* start Entries provided *
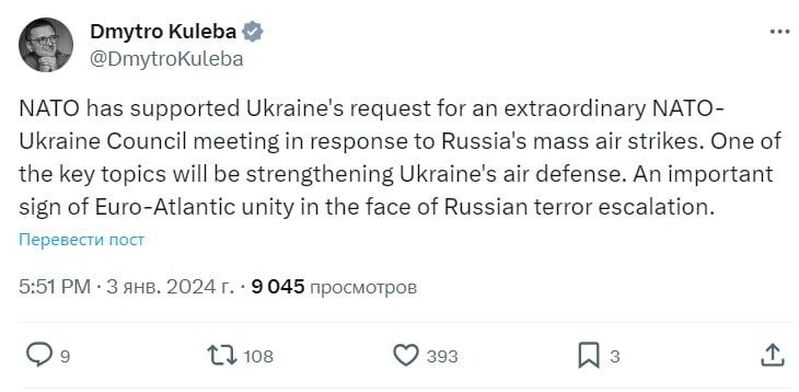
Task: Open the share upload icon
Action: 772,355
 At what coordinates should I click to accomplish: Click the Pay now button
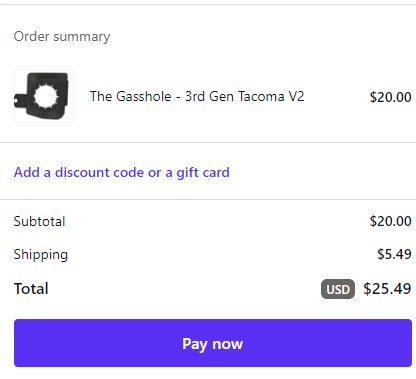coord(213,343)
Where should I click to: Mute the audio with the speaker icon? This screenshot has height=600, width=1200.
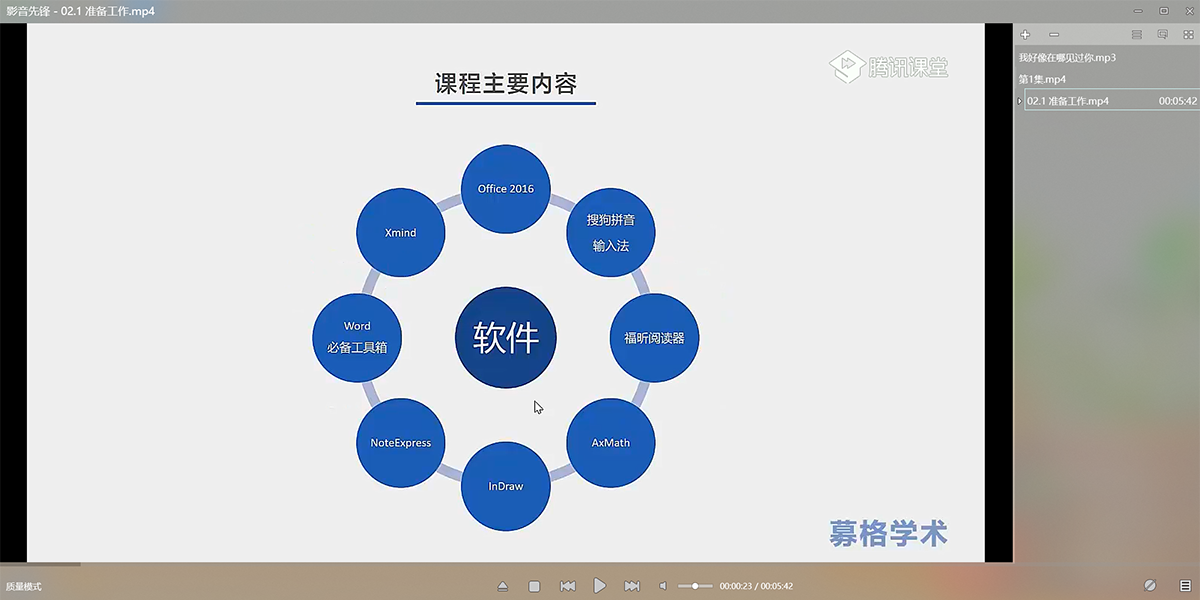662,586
* end Entries provided *
* start Entries provided *
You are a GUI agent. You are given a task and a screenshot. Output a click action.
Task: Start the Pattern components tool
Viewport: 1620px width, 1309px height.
* end Entries provided *
* start Entries provided *
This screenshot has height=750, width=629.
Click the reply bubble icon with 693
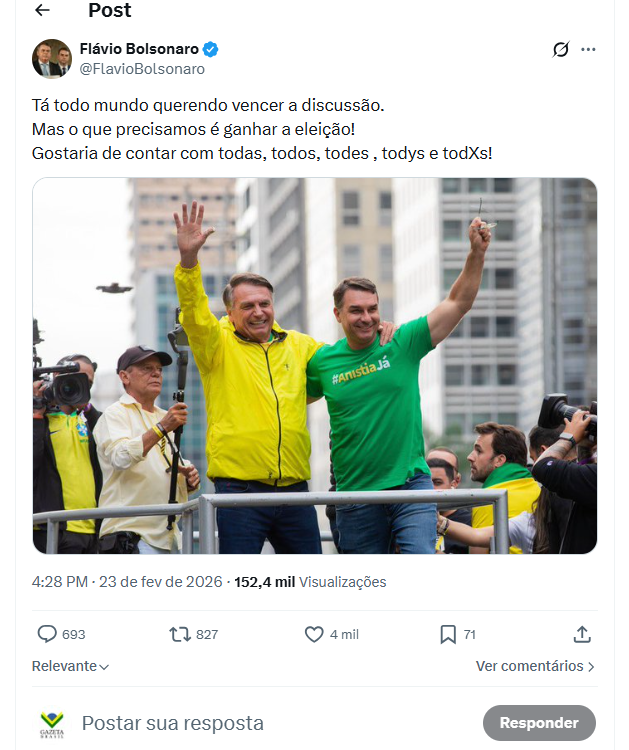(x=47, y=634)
* end Entries provided *
* [Stated exercise]: Starting with the line that contains "You are a GUI" and going on through the line that contains "Viewport: 1620px width, 1309px height.", swap "click action" for "tap action" and write out only those lines, with nothing else changed.

* [The answer]:
You are a GUI agent. You are given a task and a screenshot. Output a tap action.
Task: Start the Pattern components tool
Viewport: 1620px width, 1309px height.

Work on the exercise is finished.